小説 | ナノ
新世界、赤髪海賊団甲板にて…
「そういえば、お頭あれは教えてやったのか?」
「あれ?」
シャンクスがベンに聞き返すと、トントンと鎖骨を指した。
「…教えてねえ」
「…あんたなぁ、トリシーが可哀想だろ。それに、大体あんたが付けた痕だろ?」
「だってあんなに想われてんの腹立つだろ!!絶対俺のがカッコいいのに!!」
「…はぁ、嫌われても知らんからな」
「え!?!」
相変わらずのお子様頭のシャンクスに、ベンはひっそりとトリシーに謝った。
ーーーーside トリシー
こういう時に軍人をやっていてよかったなと思う。
赤かった顔もすぐさま戻すことが出来た、まぁキャスに時間稼ぎしてもらってだが。
「……」
「……(汗」
上手くごまかせたと思うのだが、無言のまま歩き続けるキャプテンに不安が募る。
バレて、ないよね?
「…」
「お邪魔します、…きゃ!?!?」
ガチャリと扉を開け、クイッと顎で中に入れと指示され入るとドンッ!と思いっきりベッドに突き飛ばされた。
「ちょ、キャプテ…え!?!」
「誰だ」
「な、なにが」
「っ誰とヤッてきたかって聞いてんだよ!!!」
………は?
…やった?
……ヤッた?
「っやってなんてないわよ!!」
押し倒された状態で、大声を出されビクついたものの、言い返すと胸ぐらを掴まれ着ていたシャツを引き裂かれる。

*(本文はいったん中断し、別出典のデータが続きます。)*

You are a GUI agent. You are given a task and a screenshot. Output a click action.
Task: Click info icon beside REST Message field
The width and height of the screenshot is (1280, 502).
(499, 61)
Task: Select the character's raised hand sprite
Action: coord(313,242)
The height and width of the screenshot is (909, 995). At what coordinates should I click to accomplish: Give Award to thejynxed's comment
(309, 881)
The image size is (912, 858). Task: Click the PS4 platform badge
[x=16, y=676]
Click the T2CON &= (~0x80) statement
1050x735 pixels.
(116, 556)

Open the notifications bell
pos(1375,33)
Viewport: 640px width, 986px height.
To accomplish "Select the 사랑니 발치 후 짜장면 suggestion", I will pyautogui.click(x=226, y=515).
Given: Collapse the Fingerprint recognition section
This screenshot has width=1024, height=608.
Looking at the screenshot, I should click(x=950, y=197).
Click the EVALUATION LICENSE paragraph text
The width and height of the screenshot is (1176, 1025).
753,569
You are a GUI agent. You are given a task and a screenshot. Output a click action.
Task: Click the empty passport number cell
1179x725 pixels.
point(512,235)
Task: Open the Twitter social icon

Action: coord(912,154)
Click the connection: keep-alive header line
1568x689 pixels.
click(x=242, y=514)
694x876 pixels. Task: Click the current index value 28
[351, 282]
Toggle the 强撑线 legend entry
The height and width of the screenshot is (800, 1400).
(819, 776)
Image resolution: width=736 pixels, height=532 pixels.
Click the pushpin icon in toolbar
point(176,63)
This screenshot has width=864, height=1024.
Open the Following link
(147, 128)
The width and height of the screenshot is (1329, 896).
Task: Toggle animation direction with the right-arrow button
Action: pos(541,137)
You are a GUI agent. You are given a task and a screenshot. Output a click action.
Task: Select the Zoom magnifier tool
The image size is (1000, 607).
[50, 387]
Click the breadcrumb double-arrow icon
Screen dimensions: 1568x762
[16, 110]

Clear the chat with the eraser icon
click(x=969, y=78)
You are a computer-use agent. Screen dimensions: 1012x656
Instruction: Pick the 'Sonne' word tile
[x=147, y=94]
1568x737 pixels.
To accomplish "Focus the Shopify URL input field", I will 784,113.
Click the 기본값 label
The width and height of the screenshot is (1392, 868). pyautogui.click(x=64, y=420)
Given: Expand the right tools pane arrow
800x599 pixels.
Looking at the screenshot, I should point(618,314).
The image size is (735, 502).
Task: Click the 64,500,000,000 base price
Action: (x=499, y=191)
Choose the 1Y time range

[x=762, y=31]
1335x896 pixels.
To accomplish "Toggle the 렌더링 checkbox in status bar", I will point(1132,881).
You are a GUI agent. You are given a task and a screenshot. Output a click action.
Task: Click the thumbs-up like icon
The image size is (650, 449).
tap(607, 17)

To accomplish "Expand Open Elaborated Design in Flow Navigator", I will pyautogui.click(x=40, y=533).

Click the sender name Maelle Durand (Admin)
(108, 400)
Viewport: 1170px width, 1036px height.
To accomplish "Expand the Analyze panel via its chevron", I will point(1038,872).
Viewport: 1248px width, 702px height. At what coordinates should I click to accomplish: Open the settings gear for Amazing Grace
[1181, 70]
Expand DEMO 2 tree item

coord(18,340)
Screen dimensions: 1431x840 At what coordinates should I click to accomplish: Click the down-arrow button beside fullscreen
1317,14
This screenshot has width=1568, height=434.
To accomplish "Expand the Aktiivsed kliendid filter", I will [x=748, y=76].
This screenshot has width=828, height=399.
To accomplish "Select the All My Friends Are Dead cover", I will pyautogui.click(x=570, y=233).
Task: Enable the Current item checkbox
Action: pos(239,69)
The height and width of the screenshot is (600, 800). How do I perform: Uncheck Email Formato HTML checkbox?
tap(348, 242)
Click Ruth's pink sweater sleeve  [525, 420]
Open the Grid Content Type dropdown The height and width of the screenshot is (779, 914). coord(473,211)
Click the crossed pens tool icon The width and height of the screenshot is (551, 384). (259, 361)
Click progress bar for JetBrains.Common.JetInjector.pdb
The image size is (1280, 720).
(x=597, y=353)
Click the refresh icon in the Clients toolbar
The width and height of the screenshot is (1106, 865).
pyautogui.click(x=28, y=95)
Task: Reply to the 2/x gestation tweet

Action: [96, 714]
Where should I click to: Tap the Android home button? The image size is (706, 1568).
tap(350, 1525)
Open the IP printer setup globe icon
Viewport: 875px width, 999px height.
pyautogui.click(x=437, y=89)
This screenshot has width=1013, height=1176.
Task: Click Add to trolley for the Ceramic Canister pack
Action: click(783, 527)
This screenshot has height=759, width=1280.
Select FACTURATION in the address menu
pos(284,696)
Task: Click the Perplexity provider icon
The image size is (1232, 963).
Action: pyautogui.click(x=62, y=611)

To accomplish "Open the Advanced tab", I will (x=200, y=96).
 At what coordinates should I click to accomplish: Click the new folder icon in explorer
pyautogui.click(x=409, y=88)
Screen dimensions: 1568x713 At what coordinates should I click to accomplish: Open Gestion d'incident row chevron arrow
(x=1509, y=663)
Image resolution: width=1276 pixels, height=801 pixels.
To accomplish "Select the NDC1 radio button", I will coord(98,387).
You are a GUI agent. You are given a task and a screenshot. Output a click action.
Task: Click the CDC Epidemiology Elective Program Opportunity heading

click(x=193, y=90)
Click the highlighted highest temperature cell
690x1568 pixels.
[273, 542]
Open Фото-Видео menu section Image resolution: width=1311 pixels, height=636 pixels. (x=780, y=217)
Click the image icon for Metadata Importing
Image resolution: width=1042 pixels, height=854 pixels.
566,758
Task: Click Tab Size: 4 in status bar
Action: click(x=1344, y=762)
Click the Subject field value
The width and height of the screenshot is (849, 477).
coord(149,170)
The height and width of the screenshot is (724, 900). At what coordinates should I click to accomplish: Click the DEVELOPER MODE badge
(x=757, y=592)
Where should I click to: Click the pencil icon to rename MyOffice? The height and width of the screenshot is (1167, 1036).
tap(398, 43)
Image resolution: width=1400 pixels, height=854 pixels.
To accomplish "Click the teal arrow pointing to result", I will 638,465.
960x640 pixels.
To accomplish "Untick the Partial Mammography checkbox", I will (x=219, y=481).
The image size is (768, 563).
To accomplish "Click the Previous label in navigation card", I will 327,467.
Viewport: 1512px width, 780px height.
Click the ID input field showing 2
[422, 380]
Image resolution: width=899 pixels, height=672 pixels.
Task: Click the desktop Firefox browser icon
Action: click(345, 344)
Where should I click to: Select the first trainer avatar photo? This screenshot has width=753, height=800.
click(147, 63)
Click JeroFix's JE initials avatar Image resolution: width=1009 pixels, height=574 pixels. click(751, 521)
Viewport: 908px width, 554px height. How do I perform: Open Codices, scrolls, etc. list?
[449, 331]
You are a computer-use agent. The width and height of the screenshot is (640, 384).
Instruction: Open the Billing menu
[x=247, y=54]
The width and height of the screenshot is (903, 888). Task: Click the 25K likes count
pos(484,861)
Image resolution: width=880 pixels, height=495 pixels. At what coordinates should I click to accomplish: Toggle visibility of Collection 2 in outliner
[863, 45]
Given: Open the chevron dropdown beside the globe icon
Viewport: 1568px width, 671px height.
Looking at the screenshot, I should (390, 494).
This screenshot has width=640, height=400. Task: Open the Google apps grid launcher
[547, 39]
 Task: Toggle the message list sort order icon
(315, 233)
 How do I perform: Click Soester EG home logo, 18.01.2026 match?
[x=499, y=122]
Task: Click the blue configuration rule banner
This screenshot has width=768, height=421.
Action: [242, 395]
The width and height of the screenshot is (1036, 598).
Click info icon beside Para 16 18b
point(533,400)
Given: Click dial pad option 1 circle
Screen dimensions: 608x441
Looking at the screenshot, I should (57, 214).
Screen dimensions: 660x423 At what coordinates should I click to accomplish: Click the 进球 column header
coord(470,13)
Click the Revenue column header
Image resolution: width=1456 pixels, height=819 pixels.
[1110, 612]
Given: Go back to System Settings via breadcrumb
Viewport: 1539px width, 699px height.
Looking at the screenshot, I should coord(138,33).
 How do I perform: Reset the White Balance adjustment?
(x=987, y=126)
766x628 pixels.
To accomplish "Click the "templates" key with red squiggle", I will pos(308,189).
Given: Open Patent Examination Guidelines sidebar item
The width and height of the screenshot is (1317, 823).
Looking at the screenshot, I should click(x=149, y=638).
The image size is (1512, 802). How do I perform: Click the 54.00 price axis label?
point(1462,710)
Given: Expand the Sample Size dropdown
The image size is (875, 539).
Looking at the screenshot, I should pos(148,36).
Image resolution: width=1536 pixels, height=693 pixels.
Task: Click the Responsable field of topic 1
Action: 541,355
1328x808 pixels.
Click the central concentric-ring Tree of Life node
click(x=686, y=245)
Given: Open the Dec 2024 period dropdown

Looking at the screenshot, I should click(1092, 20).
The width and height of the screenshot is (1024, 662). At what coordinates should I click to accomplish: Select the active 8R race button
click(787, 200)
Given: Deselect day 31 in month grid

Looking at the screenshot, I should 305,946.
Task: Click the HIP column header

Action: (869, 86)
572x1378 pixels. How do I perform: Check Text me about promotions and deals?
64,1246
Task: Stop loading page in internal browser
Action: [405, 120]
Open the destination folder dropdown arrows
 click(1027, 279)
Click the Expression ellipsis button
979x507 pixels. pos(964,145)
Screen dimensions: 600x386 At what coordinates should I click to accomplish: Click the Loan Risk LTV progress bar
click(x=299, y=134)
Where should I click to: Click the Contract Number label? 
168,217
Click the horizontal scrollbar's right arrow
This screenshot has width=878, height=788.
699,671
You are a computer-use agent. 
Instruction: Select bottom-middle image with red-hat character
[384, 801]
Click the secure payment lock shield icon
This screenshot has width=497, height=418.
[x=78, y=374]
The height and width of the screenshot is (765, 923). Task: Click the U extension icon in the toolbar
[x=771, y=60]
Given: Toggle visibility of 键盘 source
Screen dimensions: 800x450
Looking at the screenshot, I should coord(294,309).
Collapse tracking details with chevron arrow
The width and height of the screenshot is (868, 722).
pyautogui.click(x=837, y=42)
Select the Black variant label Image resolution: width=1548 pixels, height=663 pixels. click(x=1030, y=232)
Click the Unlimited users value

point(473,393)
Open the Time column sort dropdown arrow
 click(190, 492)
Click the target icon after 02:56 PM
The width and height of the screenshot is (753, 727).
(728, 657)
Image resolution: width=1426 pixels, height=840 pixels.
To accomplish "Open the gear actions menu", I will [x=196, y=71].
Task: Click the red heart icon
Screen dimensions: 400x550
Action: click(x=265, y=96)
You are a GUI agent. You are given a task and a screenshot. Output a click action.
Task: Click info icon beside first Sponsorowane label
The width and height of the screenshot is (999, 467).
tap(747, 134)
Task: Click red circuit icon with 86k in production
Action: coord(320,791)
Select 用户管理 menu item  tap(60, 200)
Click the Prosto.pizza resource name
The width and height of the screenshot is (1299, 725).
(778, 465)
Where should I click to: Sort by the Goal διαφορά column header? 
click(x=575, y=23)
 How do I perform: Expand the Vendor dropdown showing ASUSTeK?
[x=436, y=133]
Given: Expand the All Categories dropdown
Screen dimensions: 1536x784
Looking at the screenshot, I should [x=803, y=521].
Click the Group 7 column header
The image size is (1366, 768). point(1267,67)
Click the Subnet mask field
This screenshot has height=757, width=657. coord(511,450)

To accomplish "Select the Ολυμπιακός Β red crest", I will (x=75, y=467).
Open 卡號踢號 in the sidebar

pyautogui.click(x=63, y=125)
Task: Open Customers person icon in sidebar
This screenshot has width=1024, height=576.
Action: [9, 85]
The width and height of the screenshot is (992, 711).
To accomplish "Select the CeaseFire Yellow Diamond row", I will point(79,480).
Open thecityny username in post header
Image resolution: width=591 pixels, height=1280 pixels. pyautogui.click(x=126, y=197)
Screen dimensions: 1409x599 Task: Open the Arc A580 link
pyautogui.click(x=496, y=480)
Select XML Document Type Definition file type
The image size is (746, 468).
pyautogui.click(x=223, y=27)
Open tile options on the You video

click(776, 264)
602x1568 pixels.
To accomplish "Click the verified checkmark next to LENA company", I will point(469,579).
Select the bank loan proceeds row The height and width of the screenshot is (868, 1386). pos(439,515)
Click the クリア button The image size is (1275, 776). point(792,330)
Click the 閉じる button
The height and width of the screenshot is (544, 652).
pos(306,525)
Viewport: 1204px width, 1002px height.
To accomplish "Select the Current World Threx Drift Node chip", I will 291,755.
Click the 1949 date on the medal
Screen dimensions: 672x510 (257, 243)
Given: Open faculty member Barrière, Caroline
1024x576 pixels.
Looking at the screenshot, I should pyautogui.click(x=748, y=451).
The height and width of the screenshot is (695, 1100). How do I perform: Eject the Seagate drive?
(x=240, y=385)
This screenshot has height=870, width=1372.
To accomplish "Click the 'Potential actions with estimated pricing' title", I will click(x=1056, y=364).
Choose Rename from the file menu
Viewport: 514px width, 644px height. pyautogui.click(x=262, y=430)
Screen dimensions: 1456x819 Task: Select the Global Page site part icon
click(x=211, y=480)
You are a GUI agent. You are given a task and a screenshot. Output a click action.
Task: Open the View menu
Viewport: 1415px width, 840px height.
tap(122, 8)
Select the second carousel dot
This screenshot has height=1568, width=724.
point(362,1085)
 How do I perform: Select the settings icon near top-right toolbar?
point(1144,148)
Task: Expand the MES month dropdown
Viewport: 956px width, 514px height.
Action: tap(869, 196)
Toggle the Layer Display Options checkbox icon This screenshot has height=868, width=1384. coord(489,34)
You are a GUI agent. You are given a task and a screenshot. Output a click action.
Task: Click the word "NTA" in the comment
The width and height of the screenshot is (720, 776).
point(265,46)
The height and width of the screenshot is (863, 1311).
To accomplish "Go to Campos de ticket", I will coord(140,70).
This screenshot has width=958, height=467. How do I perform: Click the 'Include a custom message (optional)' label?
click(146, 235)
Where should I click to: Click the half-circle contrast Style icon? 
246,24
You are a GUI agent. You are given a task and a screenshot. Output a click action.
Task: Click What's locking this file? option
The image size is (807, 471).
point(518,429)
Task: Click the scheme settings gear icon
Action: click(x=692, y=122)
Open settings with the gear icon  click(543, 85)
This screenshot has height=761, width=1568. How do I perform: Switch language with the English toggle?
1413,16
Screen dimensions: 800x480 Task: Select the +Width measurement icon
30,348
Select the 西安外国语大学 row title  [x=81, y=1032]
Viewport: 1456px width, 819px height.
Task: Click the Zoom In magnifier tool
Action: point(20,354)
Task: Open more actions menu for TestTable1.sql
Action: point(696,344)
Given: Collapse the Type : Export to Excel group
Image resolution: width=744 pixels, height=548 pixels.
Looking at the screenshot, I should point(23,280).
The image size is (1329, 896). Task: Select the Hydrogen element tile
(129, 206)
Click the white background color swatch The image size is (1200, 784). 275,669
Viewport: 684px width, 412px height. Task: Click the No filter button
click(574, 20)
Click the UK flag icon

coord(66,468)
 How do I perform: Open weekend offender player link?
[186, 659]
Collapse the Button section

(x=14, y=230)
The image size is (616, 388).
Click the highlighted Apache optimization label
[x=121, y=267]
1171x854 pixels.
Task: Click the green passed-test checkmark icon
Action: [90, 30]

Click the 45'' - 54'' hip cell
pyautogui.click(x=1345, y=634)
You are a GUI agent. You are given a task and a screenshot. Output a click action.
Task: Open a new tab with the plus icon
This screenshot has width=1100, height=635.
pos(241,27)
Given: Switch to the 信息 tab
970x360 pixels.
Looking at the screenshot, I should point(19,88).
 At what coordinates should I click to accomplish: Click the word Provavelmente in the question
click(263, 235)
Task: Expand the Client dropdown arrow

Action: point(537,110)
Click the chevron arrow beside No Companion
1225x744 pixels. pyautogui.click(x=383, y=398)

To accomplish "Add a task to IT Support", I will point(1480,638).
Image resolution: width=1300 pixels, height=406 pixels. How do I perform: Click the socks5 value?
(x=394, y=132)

そこまでされてさすがに恐怖心が出た私は、イヤだとキャプテンを押し退けるがビクともしない。
「っやだ、なにも、してないっ」
「じゃあ、これはなんなんだよ」
「…え?」
キャプテンに指差された自分の鎖骨を鏡で見ると、赤い痕が見えた。
私も子供じゃない、キスマークだとすぐにわかった。
「っこれ…シャンクス…っ」
「赤髪だと…!?」
シャンクスやエースが言っていたようにやはり有名な様で、すぐに分かり顔を歪めたキャプテンに、諸々の説明をした。
「…じゃあなんだ、白ひげの船に飛んで偶々赤髪が現れて攫われて、気に入られたってか。
キスマークまで許すとはな?」
「面目無いです…お酒は得意じゃなくて…」
説明するとまだイラついてはいるが、さっきの様な怖さは無くなったのでホッとした。
「それだけだな?隠してることはねぇな?」
「それだけです」
「嘘だな」
「!!?っえ、」
「他に何された」
えっ、なんでわかるの。
エドや大佐にもバレたことないのに!!
(アルにはよくバレたけど!)
「何されたか応えたら、なんで嘘かわかったか教えてやるよ」
「……キスされました」
「…はぁ、ほんとに少しは警戒心持てよお前。」
それで、なんでわかったの!
と聞くと、嘘つくとき髪の毛を耳にかけるんだよお前。それ以外は完璧だけどな訓練したんだろ。
と言われた。
気をつけよう…
「でもっ、別にファーストキスじゃないし、生娘でもないから気にしなくても」
「いいって?」
じゃあ俺が同じ事をしても構わねェな?と言われ、え?と聞き返す暇もなく塞がれる唇。
「ん、ん、ん!?!」
「…ちゅる、」
「んっ、は…!」
バシバシと叩くが離れる筈もなく、むしろ手を掴まれ押さえつけられてしまった。
ぬるりとキャプテンの舌が入ってきて、口の中を蹂躙する。
「ぷはぁっ、はぁっ、な!?何してんの!?大体っ、…なんでキャプテンに怒られないといけないのよ!?」
「…お前は…俺のもんだろ」
「は?いや、私は私のもんでしょ…」
「てめえって奴ァ…、ここまで言ってわかんねェのか…!!」
何を言ってるのか本気でわからず、聞き返すとそう怒鳴られる。
「えっ、え??」
「いいか?一度しか言わねェからな
トリシー、お前が好きだ。」
何時もに増して、真剣なキャプテンの瞳が私を貫いた。